PS: I’ve been trying to understand how this method works in order to use it together with the python library zfit. I know that another python library, pyhf, closely related to HistFactory, has implemented the lite Beeston-Barlow method, but with Gaussian constraint. The way to do it with Poisson constraint using their framework is still unclear to me.

…

"Normal" Beeston-Barlow method

The “normal” Beeston-Barlow method seems clear to me, it is very well explained in the original 1993 paper. In brief, the number of generated candidates for each bin of each MC sample is Poisson-constrained, instead of just being a constant. This way, if the MC sample does not contain enough statistics to represent well enough the true underlying PDF (Probability Density Function), the bin counts for each sample can slighly accomodate. Then you can either minimise the overall likelihood or equivalently solve some equations iteratively).
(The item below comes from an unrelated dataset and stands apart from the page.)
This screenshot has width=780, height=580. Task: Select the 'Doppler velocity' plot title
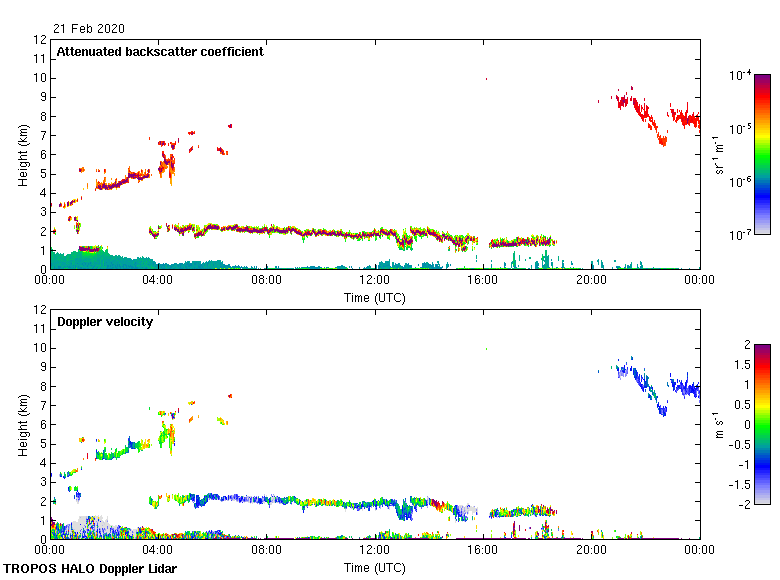pos(104,322)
In, this paper, the factor needed to normalise the histogram and scale the template are explicitely given in equation (1). The parameters of the constrained terms look also easier to compute and understand because you do not need to combine the statistical uncertainty of different MC samples that can appear with different (possibly varying) yields in the fit.

jonas · June 20, 2022, 3:28pm

Hi @correian thanks for your detailed questions!

Yes that’s completely correct what you describe. It’s the squared-sum of uncertainty histograms that the user passes to HistFactory for the samples. You can see how it is implemented in HistoToWorkspaceFactoryFast::MakeScaledUncertaintyHist().
nu_b^MC is calculated even more direct than you write, as the histograms used to create samples in HistFactory are directly the pre-fit yields. So if there are no other parameters alpha that scale/morph the histogram shapes, it doesn’t even depend on the data and is just sum over the samples s [histogram content for sample s].
That’s also correct! Tau is constant, computed just from the uncertainties obtained like I said in bullet point 1: tau_b = 1/relative_delta_^2. You can find this here in the code.
Right, nu_b^MC(alpha) and delta_b are unrelated if you want to call it like that. nu_b^MC(alpha) are found by the fit (or constant if there are no other parameters alpha), while delta_b is used to constrain gamma.

I think what probably caused the confusion is that in the text you inserted to your post, nu_b^MC and nu_b^MC(alpha) are not the same. The nu_b^MC is the initial shape for a sample, and nu_b^MC(alpha) is changing with the fit.

Hope that clarifies things a bit, let me know if I should follow up on something!

Cheers,
Jonas

correian · June 20, 2022, 4:53pm

Hello @jonas,
Thanks a lot for this answer and for the links to the source code! The method appears crystal clear to me now! Thanks to your explanations, I’ve been able to use it with zfit in a small toy example.
Indeed, you are right, I thought nu_b^MC and nu_b^MC(alpha) were the same!

Cheers,
Anthony.

system · July 4, 2022, 4:54pm

This topic was automatically closed 14 days after the last reply. New replies are no longer allowed.